EXERCISE
Write out each entry below exactly. Do not include the images.

.....

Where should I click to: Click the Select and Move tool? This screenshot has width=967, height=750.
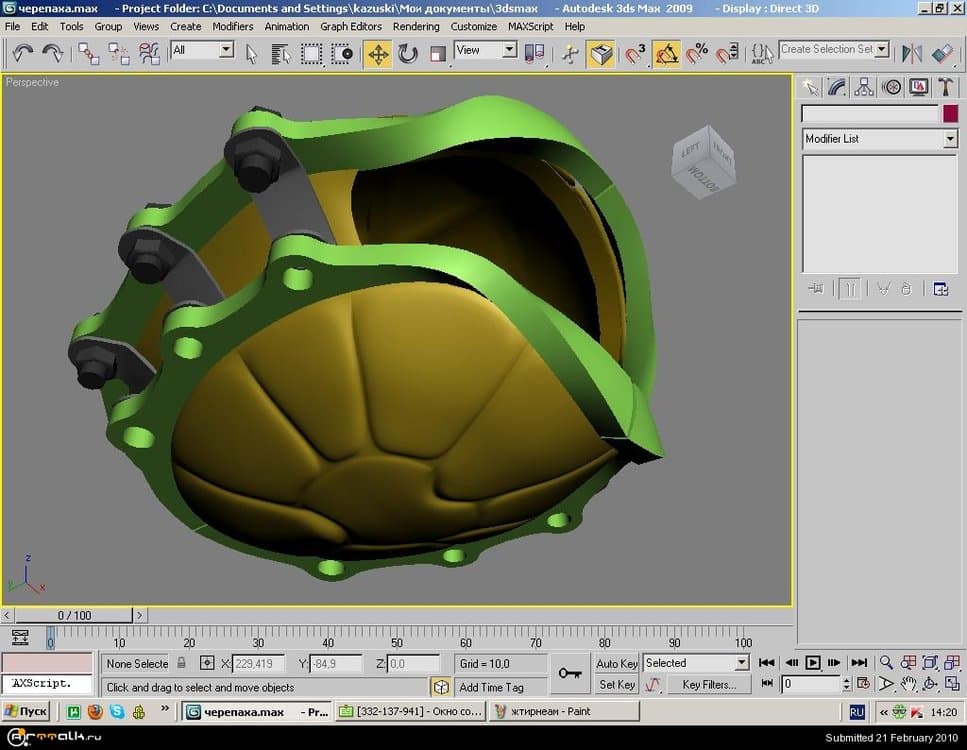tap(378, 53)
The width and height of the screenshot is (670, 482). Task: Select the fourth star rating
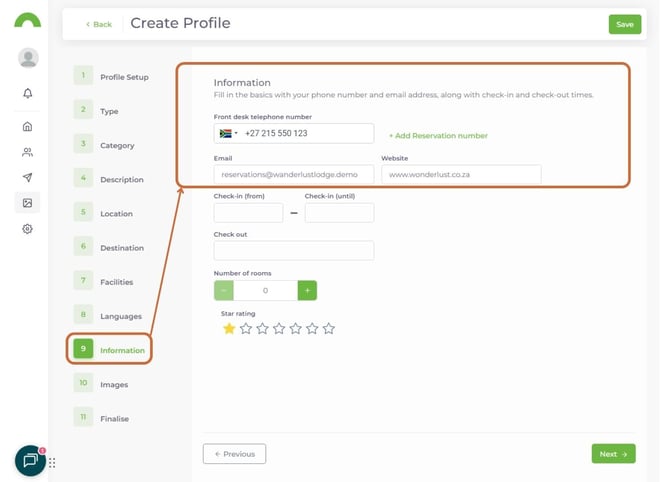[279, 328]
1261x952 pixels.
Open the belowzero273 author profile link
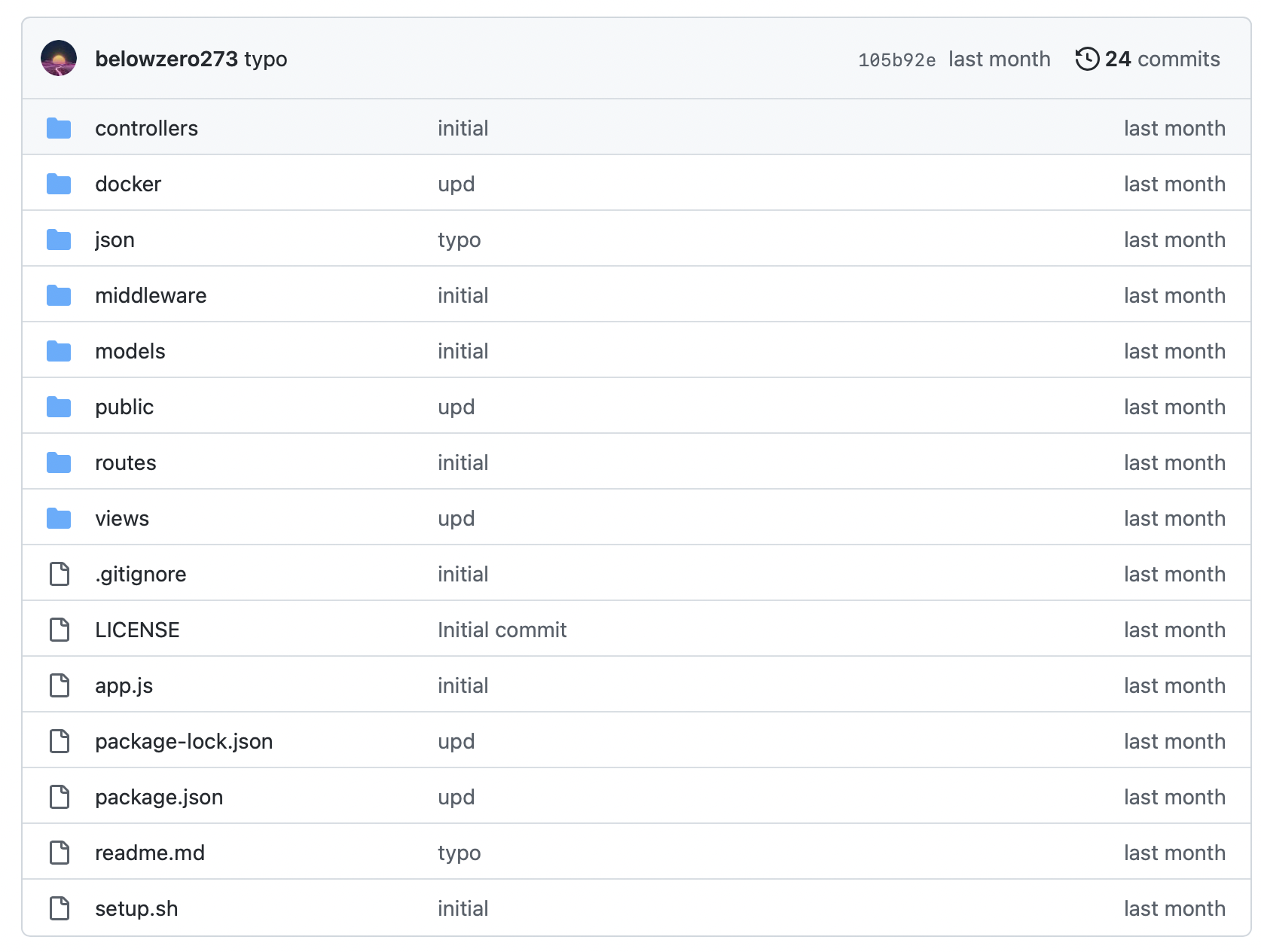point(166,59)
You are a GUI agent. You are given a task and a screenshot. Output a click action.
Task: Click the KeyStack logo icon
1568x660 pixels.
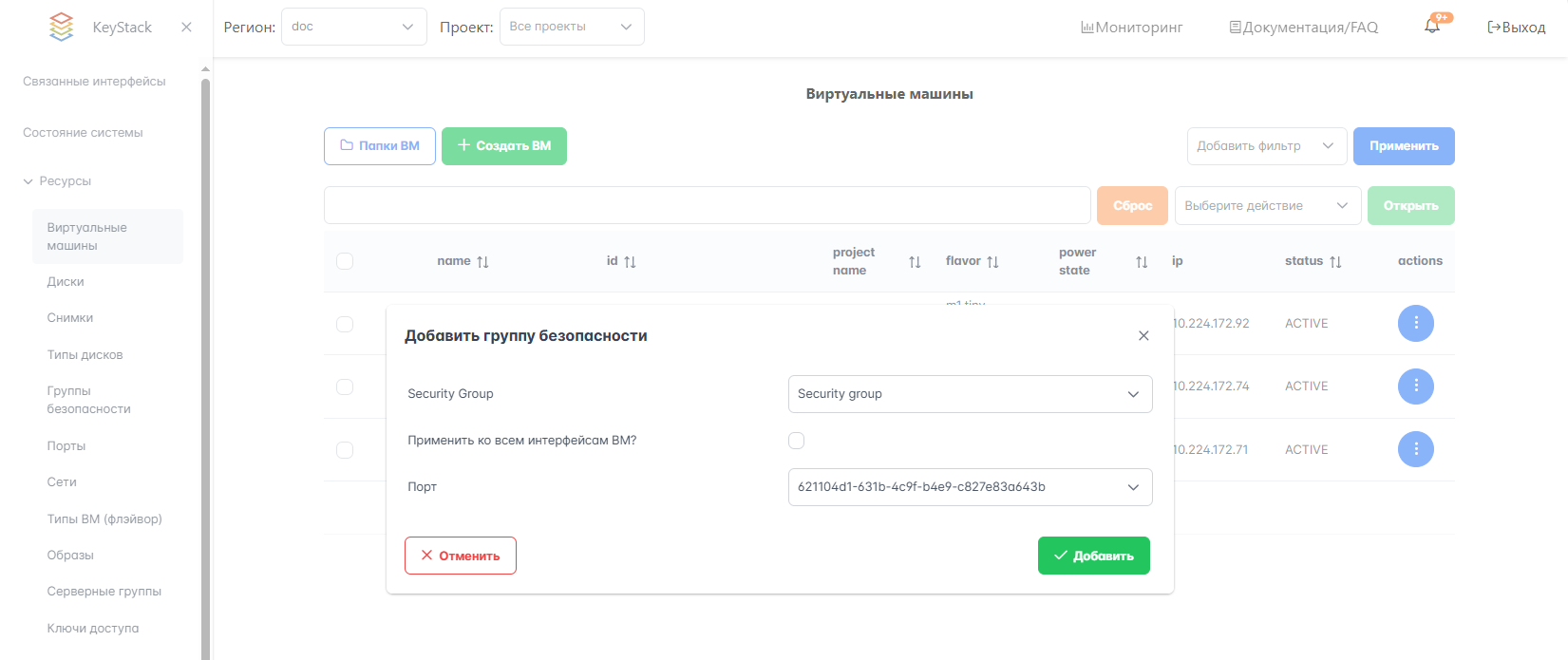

.....

RESULT FOR THIS TASK
Where should I click to: Click the Select and Move tool? This screenshot has width=967, height=750.
tap(378, 53)
The width and height of the screenshot is (670, 482). Task: Select the fourth star rating
[279, 328]
1261x952 pixels.
Open the belowzero273 author profile link
point(166,59)
You are a GUI agent. You are given a task and a screenshot. Output a click action.
Task: Click the KeyStack logo icon
1568x660 pixels.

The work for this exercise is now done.